What's a pussy pump, you ask? Well, you shameless nympho, it's a plastic cup that looks like something a fireman might use to give you oxygen, attached to an air-filled bulb. The purpose, ostensibly, is to make your downtown Detroit all engorged without having to use conventional methods, like getting turned on or having a midget punch you in the crotch (or, ideally, both).

What? Why? Even AdultToy.com, one of the retailers pushing the pump, seems a little mystified. "Why blow up your pussy?" asks the product description. Why indeed! "Some women report increased sensitivity, and men report increased tightness." The site also notes the inclusion of a "Free Demonstration DVD" to "show you how it's done, step by step." (Hey, anything's better than "Glee.")

Still mystified? I was too. So I asked Ian Kerner, sex and relationship counselor and author of "She Comes First," why pump?
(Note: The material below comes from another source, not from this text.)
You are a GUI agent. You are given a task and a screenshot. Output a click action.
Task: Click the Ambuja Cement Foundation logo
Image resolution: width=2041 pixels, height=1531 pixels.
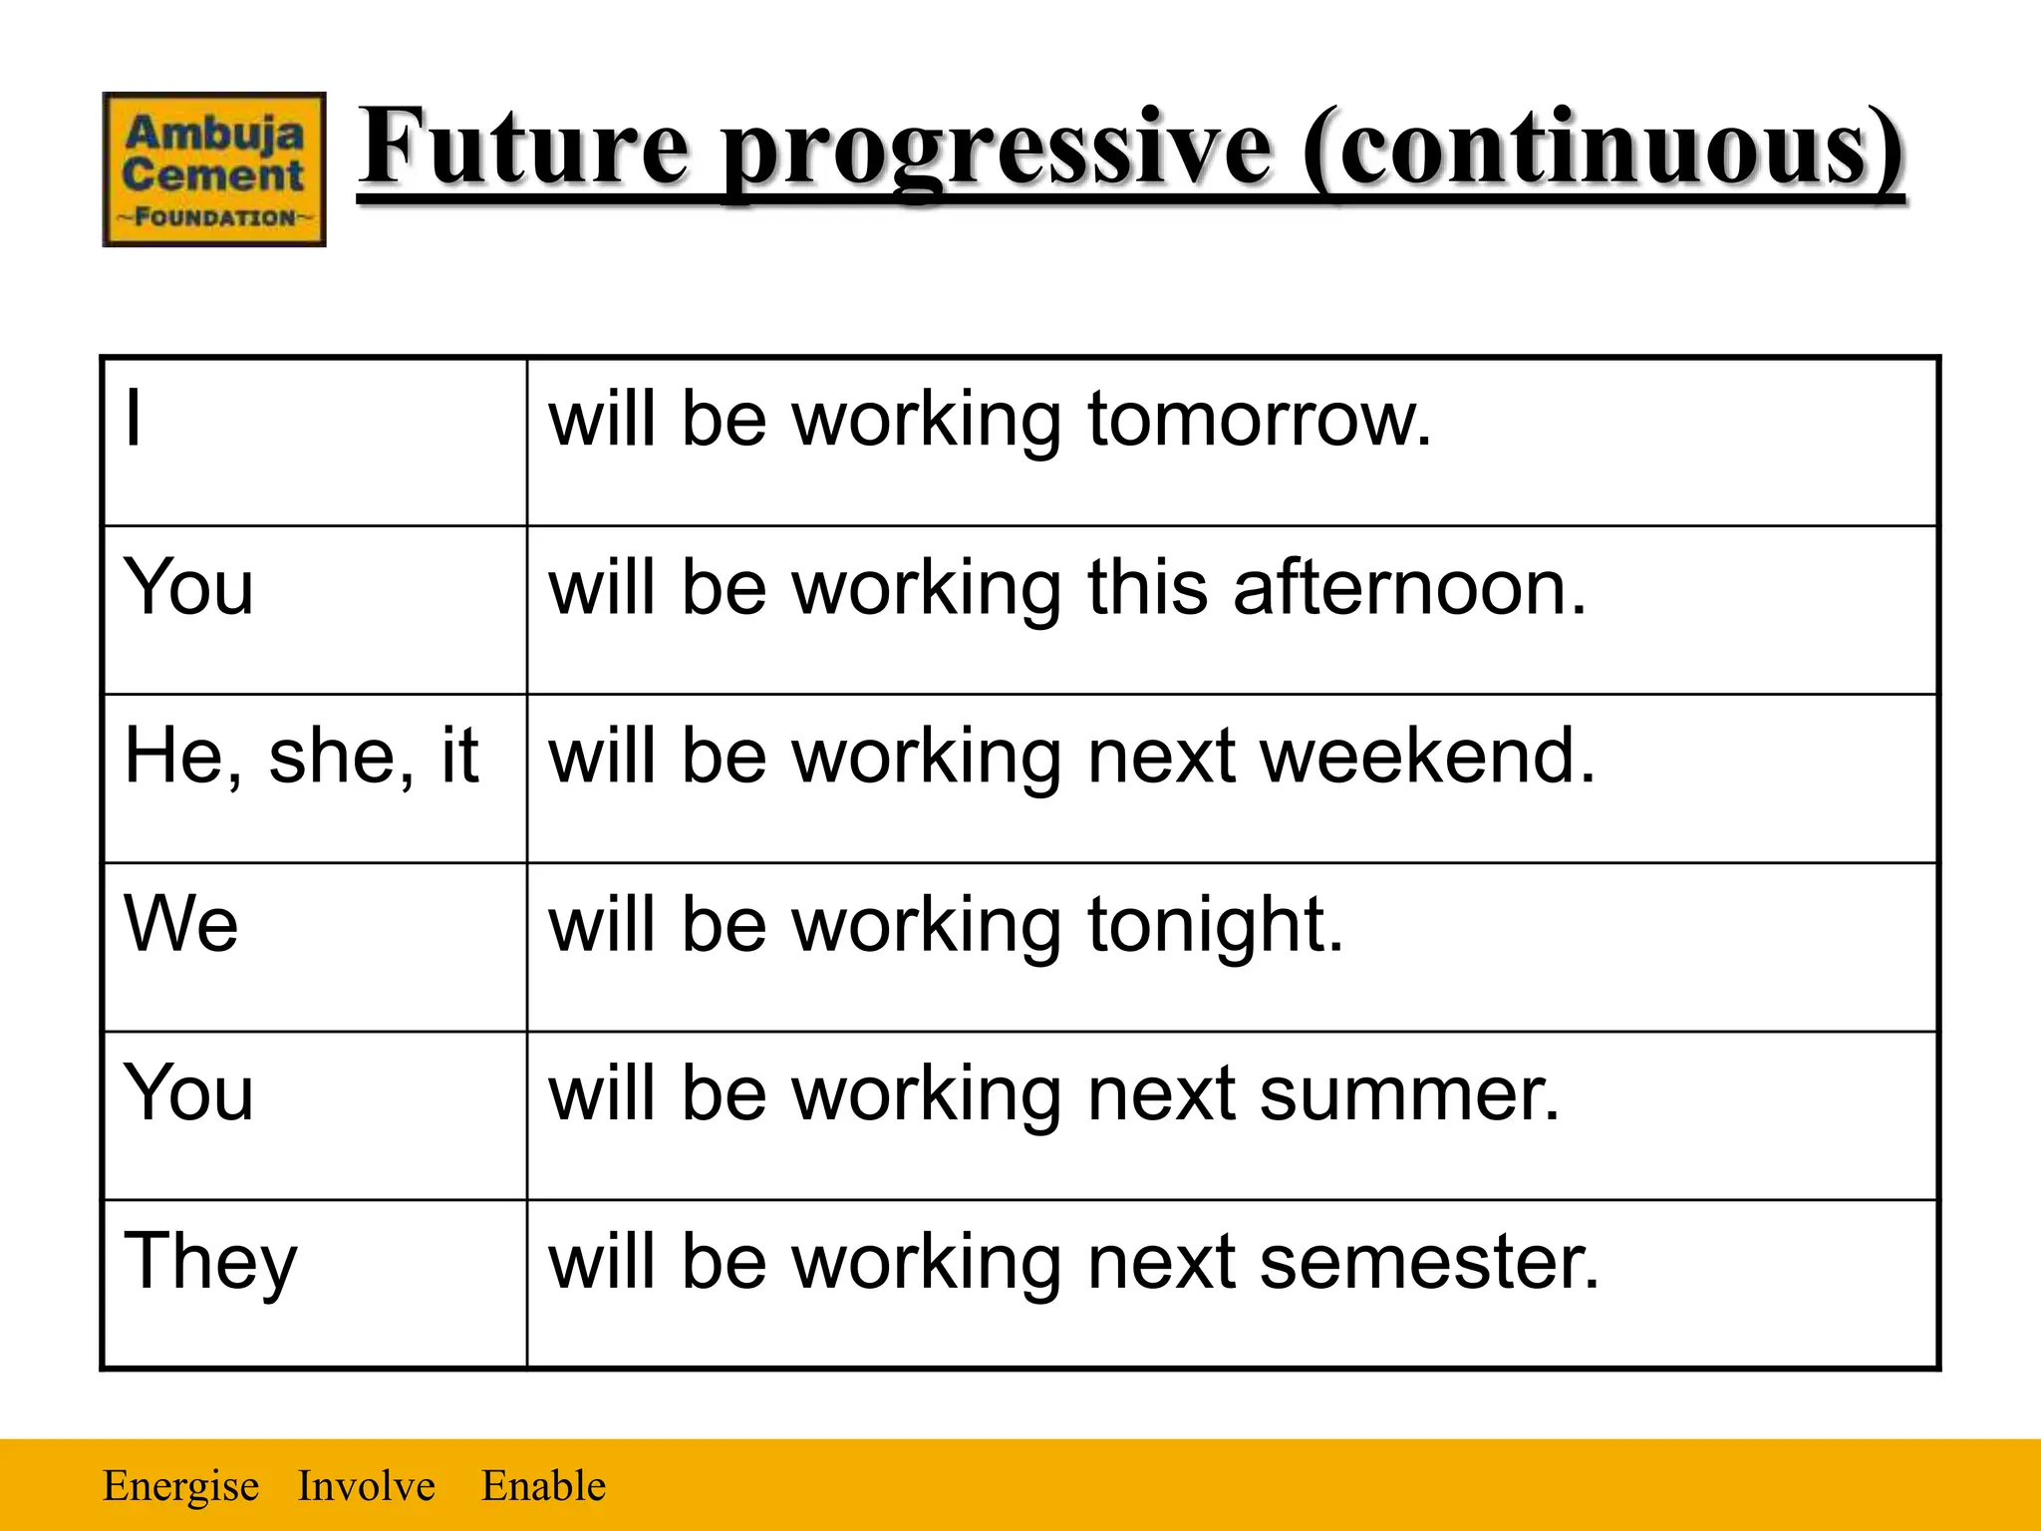tap(214, 169)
"About five years ago the FDA approved a clitoral therapy device for women who suffer from inhibited arousal," Ian explained. "The whole topic in general (the medicalization of low female desire) is a controversial topic, but this therapy device was approved by the FDA and is basically a small vacuum pump that goes over the vulva and sucks air out, encouraging blood flow to the genitals. I would have to say that the idea of using a vacuum pump to encourage blood flow to the female genitals is nothing new, but sexual-science research has shown that female desire is much more complex than merely facilitating blood flow to the pelvis."

Yeahhhh, I don't know about most of you, but if I see genitals that look unnaturally inflamed, that's my cue to roll up my tarp and fake an early squash game. Anybody out there tried this thing?